QTL Association Analysis#
This notebook contains the workflow to perform QTL association analysis.
Miniprotocol Timing#
This represents the total duration for all miniprotocol phases. While module-specific timings are provided separately on their respective pages, they are also included in this overall estimate.
Timing < X minutes
Overview#
This workflow is an application of the QTL association analysis from the xQTL project pipeline.
TensorQTL.ipynb
(step i, ii): run cis-QTL and trans-QTL analyses
Input#
output/genotype_by_chrom/protocol_example.genotype.chr21_22.genotype_by_chrom_files.txt
: Generated from genotype_preprocessingoutput/phenotype_by_chrom/protocol_example.protein.bed.phenotype_by_chrom_files.txt
: Generated from phenotype_preprocessingoutput/covariate/protocol_example.protein.protocol_example.samples.protocol_example.genotype.chr21_22.pQTL.unrelated.plink_qc.prune.pca.Marchenko_PC.gz
: Generated from covariates_preprocessingprototype_example/protocol_example/protocol_example.protein.enhanced_cis_chr21_chr22.bed
: this is TAD-B list generated based on the TADB listTADB_enhanced_cis.bed
to handle protein data. The code to generate it can be found in create_protocol_example_data. Please be noted that, all molecular_trait_id in the phenotype data are suppose to have a customized cis window corresponding to it.
Output#
Empirical cis results: /mnt/vast/hpc/csg/molecular_phenotype_calling/pQTL_cis/rosmap
Standardized cis results: /mnt/vast/hpc/csg/molecular_phenotype_calling/pQTL_cis/rosmap_stad/pQTL.#
Steps#
i.

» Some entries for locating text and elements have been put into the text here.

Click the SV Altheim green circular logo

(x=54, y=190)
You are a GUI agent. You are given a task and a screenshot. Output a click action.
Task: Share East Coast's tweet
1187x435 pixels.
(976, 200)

Cis TensorQTL Command#
sos run xqtl-protocol/pipeline/TensorQTL.ipynb cis \
--genotype-file output/protocol_example.genotype.chr21_22.genotype_by_chrom_files.txt \
--phenotype-file output/phenotype_by_chrom/protocol_example.protein.bed.phenotype_by_chrom_files.txt \
--covariate-file output/covariate/protocol_example.protein.protocol_example.samples.protocol_example.genotype.chr21_22.pQTL.plink_qc.prune.pca.Marchenko_PC.gz \
--customized-cis-windows xqtl_association/protocol_example.protein.enhanced_cis_chr21_chr22.bed \
--cwd output/cis_association/ \
--MAC 5 --numThreads 2 -J 22 \
--container oras://ghcr.io/cumc/tensorqtl_apptainer:latest
ii. Trans TensorQTL Command#
Some protein is not in the customized cis windows list. There we will need to remove them from the analysis by create a region_list. Noted that the region list need to be a actual file. So <()
file is not acceptable.
zcat output/phenotype/protocol_example.protein.bed.gz | cut -f 1,2,3,4 | grep -v -e ENSG00000163554 \
-e ENSG00000171564 -e ENSG00000171560 -e ENSG00000171557 > output/protocol_example.protein.region_list
It take more than 180G of mem to run the following commands.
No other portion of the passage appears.